* _Description of the task_
This exercise calls for a copy of every line in the listing below that carries the word "agent".

===

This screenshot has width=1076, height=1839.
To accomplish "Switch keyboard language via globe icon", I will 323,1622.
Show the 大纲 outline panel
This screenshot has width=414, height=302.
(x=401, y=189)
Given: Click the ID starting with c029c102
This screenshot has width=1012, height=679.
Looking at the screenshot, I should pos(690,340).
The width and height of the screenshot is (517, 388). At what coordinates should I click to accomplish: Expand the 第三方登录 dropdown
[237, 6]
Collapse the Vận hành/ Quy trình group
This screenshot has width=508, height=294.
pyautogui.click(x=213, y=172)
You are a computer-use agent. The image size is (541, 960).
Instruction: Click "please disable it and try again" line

===

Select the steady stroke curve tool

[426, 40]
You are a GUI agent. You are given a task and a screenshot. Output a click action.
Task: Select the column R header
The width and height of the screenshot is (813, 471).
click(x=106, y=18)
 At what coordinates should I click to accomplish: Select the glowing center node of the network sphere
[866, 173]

===

* _Exercise answer_
You are a computer-use agent. The image size is (541, 960).
You are a GUI agent. You are given a task and a screenshot. Output a click action.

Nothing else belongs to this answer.